US job loss rate probably worst since 1945

GRAPES OF WRATH: The unemployment rate most likely climbed to 7 percent last month as most major US industries shed jobs to stem the global economic crisis


A man waits for customers to sell flowers at an intersection in Glendale, California, on Thursday.


The US economy probably lost more jobs last year than in any year since the end of World War II as firings rippled from homebuilders and automakers to banks and retailers, a government report may show this week.

Payrolls fell 500,000 last month, bringing last year’s decline to 2.4 million, the most since 1945, according to the median estimate of economists surveyed by Bloomberg News ahead of Labor Department figures due out on Friday. The unemployment rate likely jumped to the highest level since 1993.

The figures will underscore the urgency behind US president-elect Barack Obama’s plan to pass a stimulus package that will create jobs and mitigate the recession, already the longest in a quarter century. Other reports may show slumps in housing, manufacturing and service industries deepened at the end of last year, setting the stage for more weakness this year.

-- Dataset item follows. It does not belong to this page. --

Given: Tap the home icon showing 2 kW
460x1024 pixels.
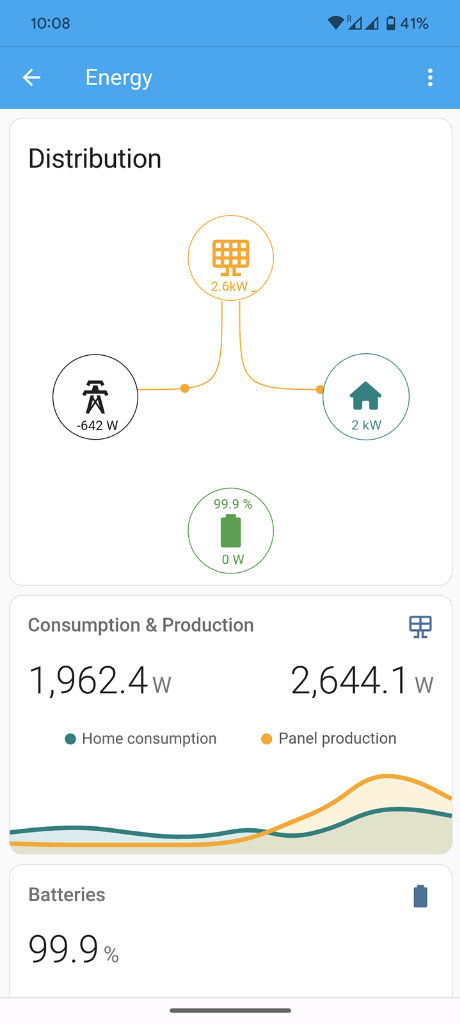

“We’re continuing to lose massive amounts of jobs,” said Michael Feroli, an economist at JPMorgan Chase & Co in New York. “The negative momentum carrying over into the first half of 2009 will hold down the economy regardless of policy.”

The unemployment rate probably climbed to 7 percent last month from 6.7 percent the prior month, the survey median showed.

Manufacturers probably cut 103,000 workers from payrolls, the report may also show. Factories, which make up 12 percent of the economy, shrank last month at the fastest pace in 28 years as new orders for products from cars to furniture reached the lowest level since records began in 1948, the Institute for Supply Management reported last week.


The Bush administration agreed last month to give General Motors Corp and Chrysler LLC US$13.4 billion in federal loans to avert bankruptcy. GM, whose shares slid 87 percent last year — the most among the 30 companies in the Dow Jones Industrial Average — and Chrysler probably led a drop last month in US auto sales that capped the industry’s worst year since 1992, the average forecast of analysts surveyed showed.

The Tempe, Arizona-based ISM’s report on services, covering the rest of the economy, is due tomorrow. That index likely dropped last month to the lowest level since records began in 1997, the survey showed, as Americans cut back during what may have been the worst holiday shopping season in four decades of record keeping.

Electronic Arts Inc, the second-largest video-game publisher, last month boosted planned job cuts to 1,000, or 10 percent of its workforce, and said it would consolidate or close at least nine studio and publishing locations.

“Labor-market conditions have deteriorated,” US Federal Reserve policy makers said last month when they cut the benchmark interest-rate target to as low as zero.

The central bank has also said it would buy debt as the next step in combating the recession, now in its 13th month. Minutes of the Fed’s Dec. 16 meeting will be released tomorrow.


Obama has pledged to invest in roads, schools and the US energy network, something akin to the 1950s-era interstate highway construction boom. The package, aiming to create or save 3 million jobs, may be worth as much as US$850 billion.

The economy is still weighed down by housing, which is sliding into a fourth year of decline as foreclosures mount, prices drop and some buyers have trouble getting financing.